## How to complete this task:
Search the records for "computer". Report every line where it occurs.

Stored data
○ ○ ○ ○
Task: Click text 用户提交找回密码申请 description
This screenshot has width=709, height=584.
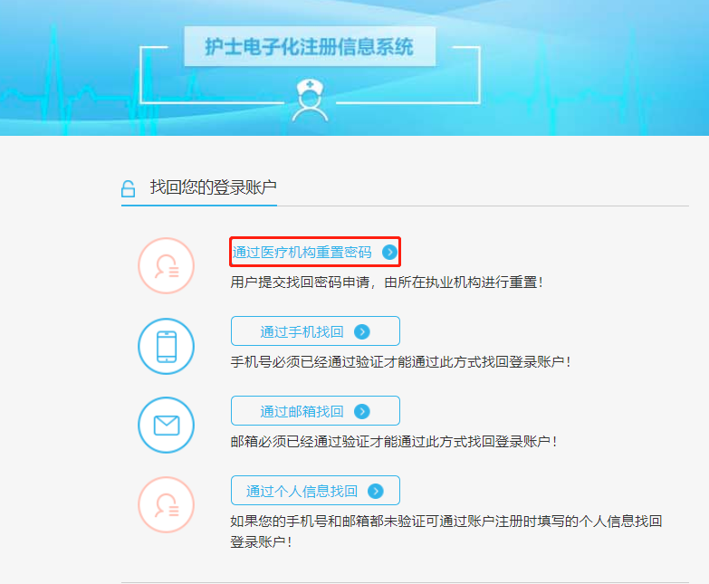Action: [x=387, y=282]
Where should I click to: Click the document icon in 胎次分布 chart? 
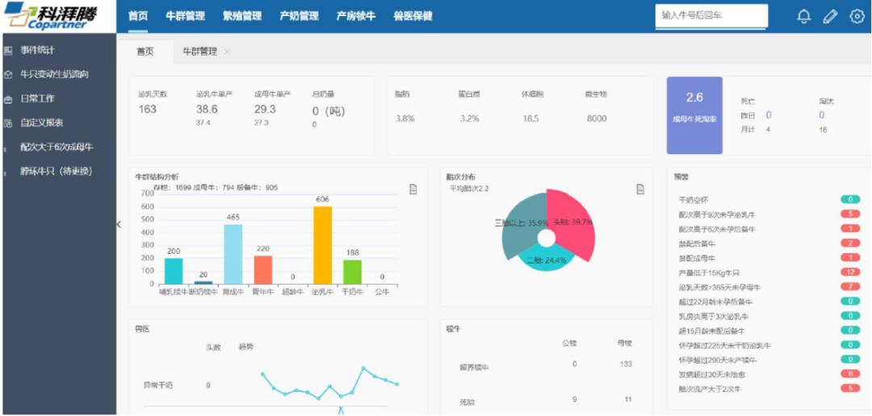639,189
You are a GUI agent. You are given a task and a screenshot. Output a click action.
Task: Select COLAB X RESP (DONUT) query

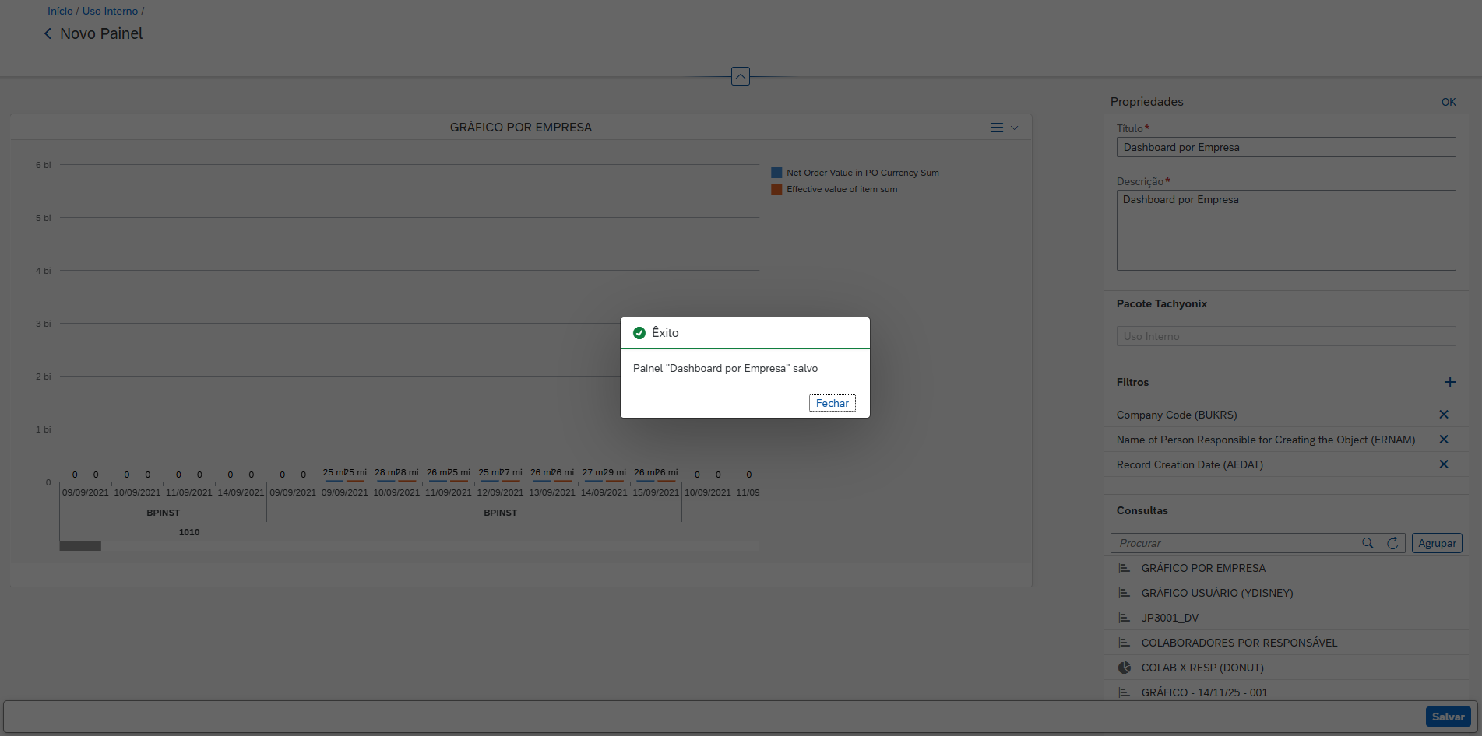1202,668
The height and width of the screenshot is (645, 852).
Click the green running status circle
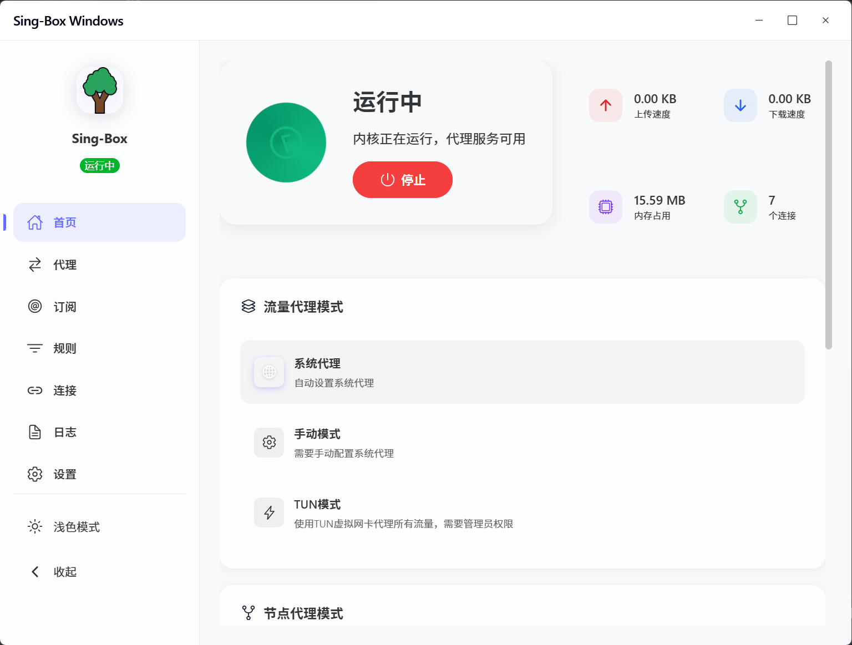[286, 143]
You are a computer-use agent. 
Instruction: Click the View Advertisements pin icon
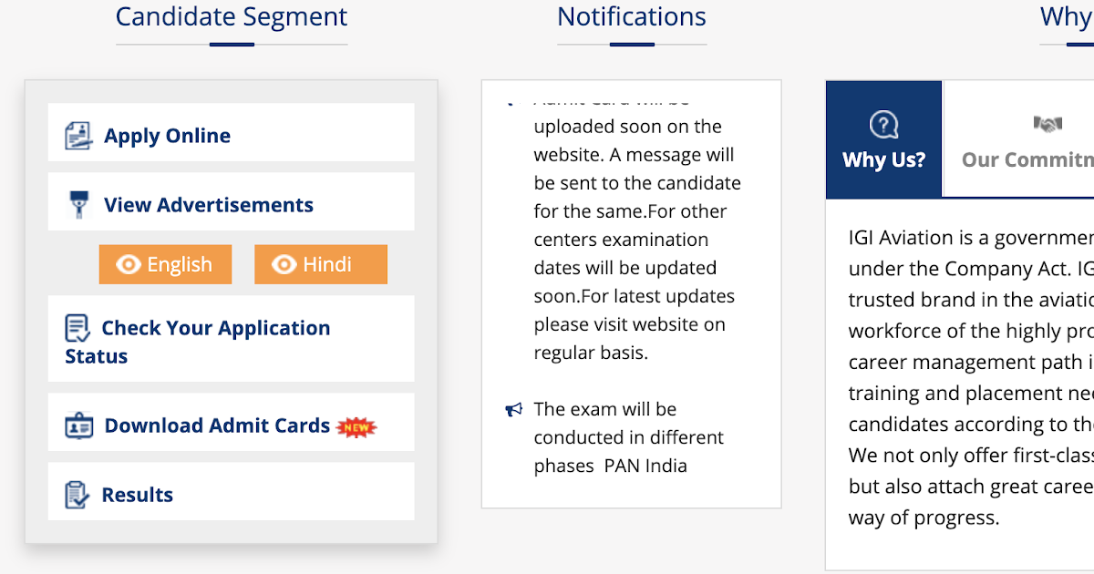point(80,205)
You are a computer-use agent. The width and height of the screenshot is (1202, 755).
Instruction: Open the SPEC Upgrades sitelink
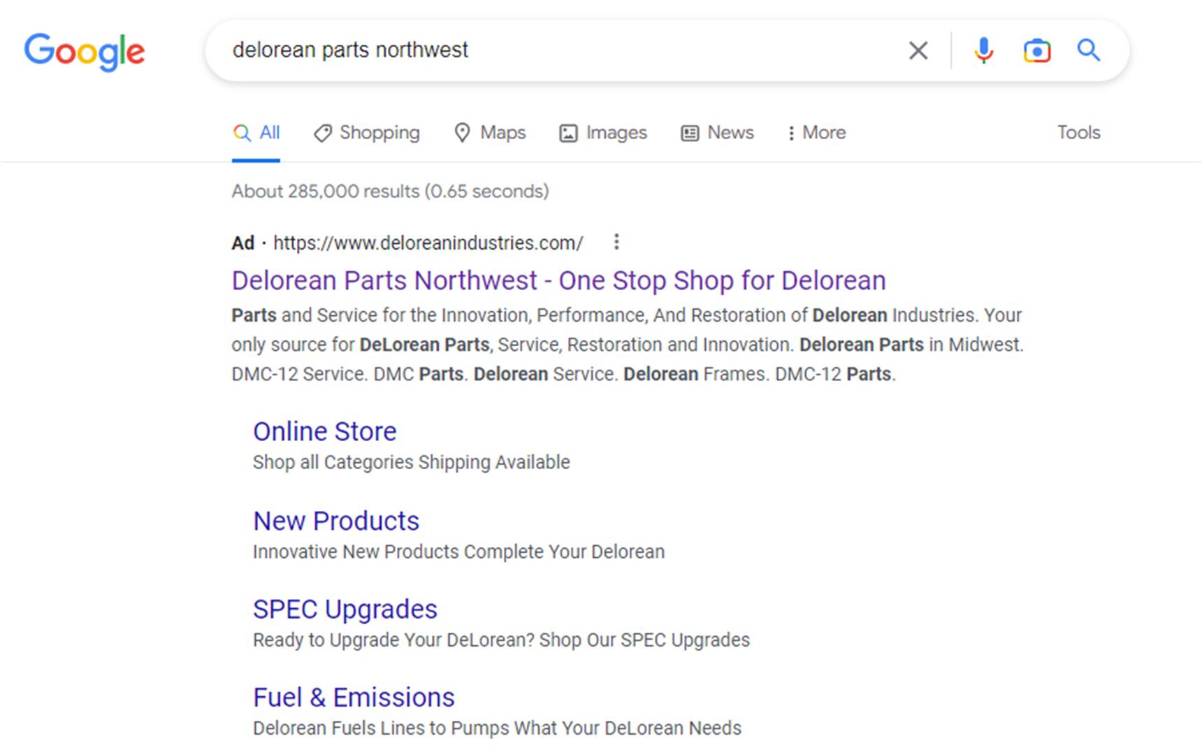tap(345, 609)
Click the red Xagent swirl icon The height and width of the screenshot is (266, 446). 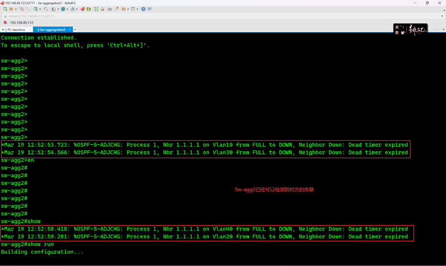click(x=83, y=9)
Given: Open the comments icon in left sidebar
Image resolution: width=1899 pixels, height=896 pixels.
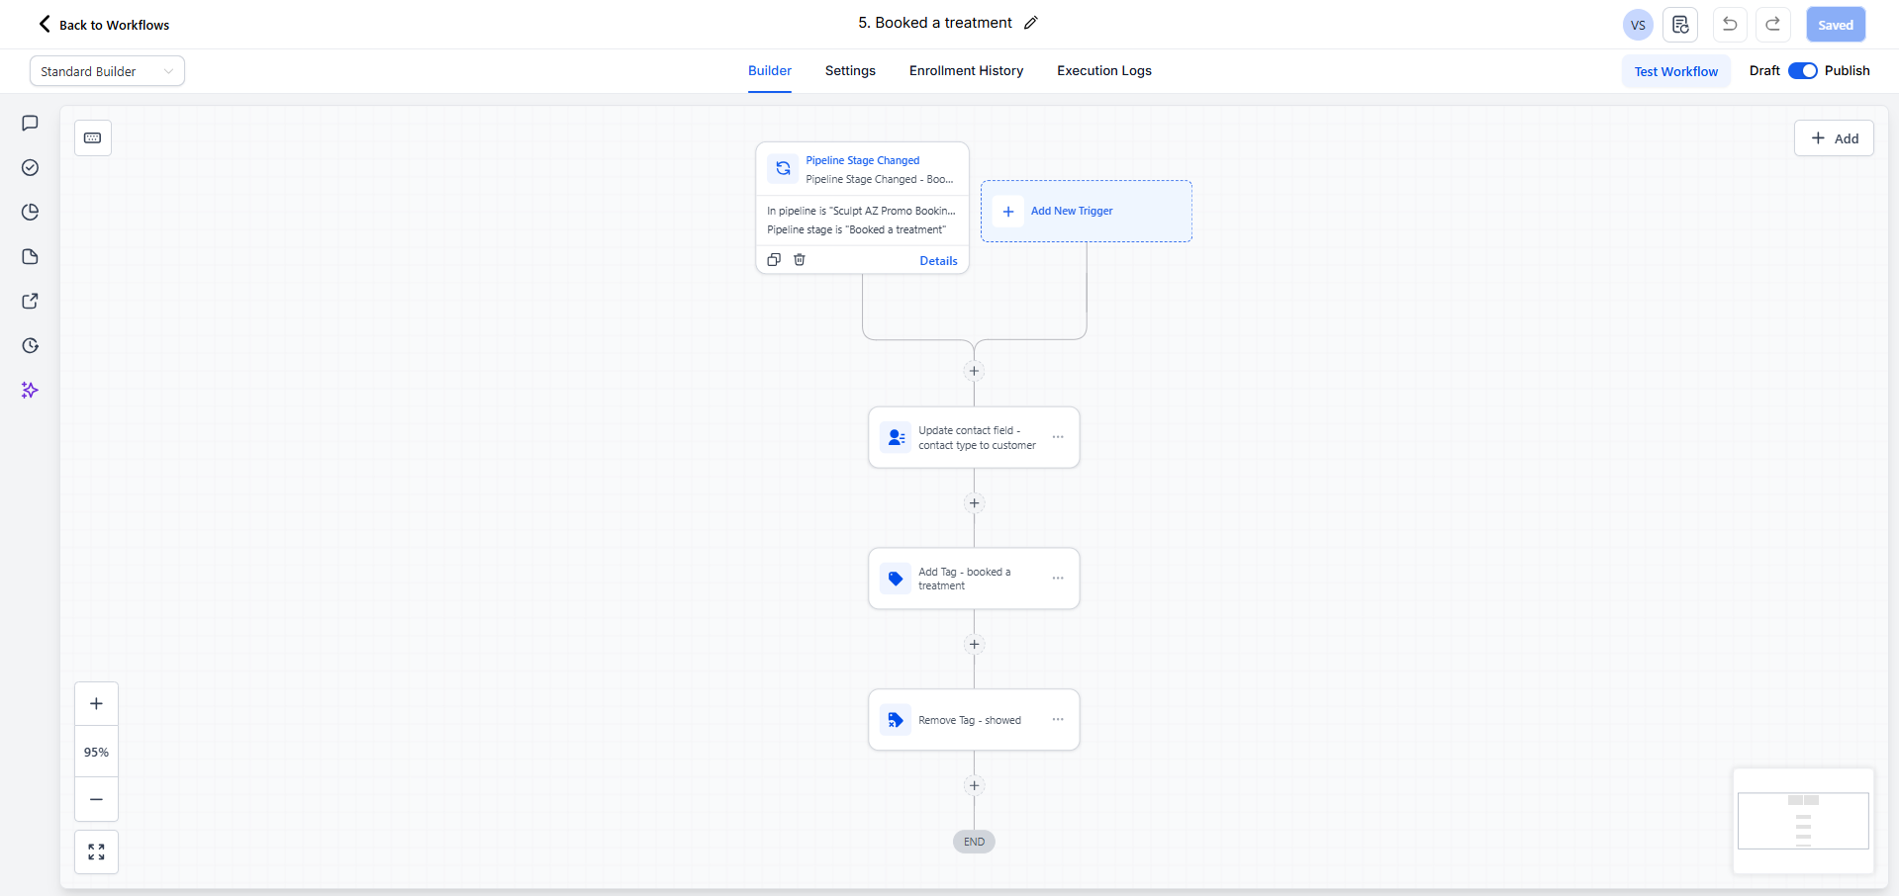Looking at the screenshot, I should click(30, 124).
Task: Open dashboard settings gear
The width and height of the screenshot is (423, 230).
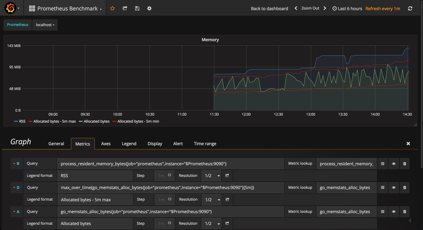Action: pos(149,8)
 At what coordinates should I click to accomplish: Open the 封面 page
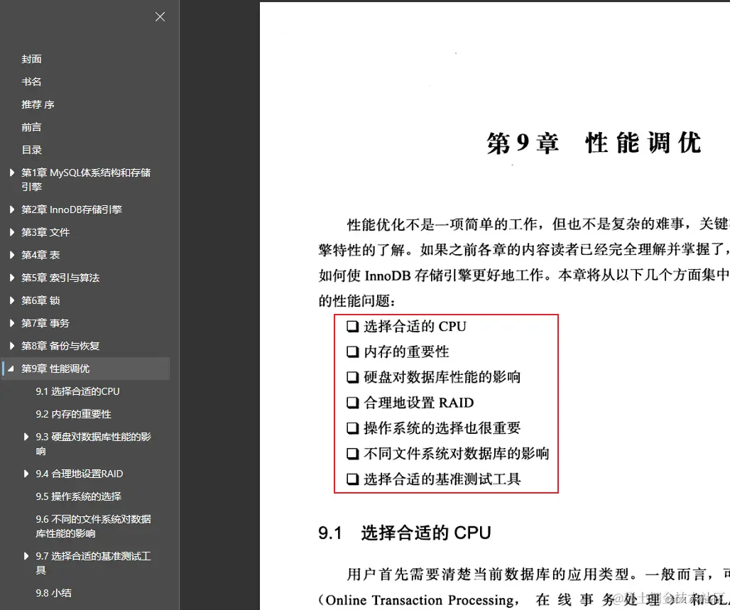tap(31, 59)
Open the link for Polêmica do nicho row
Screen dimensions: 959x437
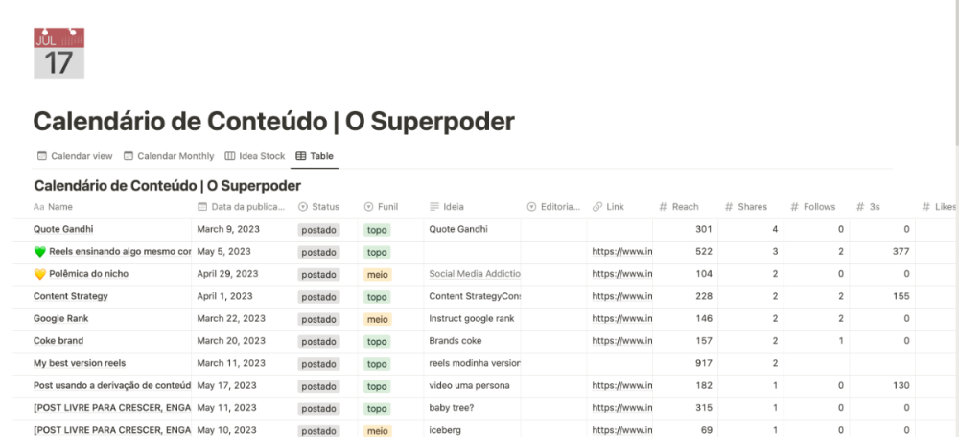621,274
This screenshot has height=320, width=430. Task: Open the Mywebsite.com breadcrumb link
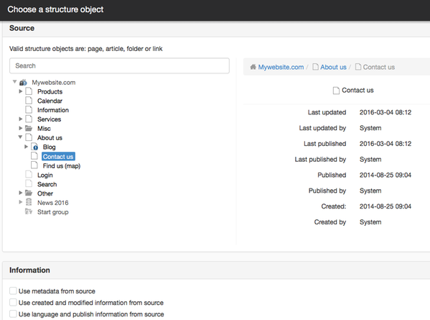tap(281, 67)
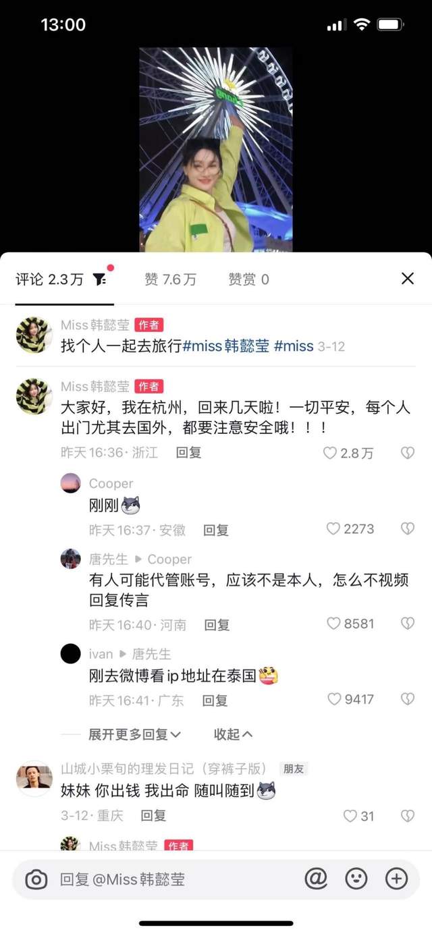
○ ○ ○ ○
## Written solution:
You are a computer-use agent. 
You are a computer-use agent. The width and height of the screenshot is (1202, 755).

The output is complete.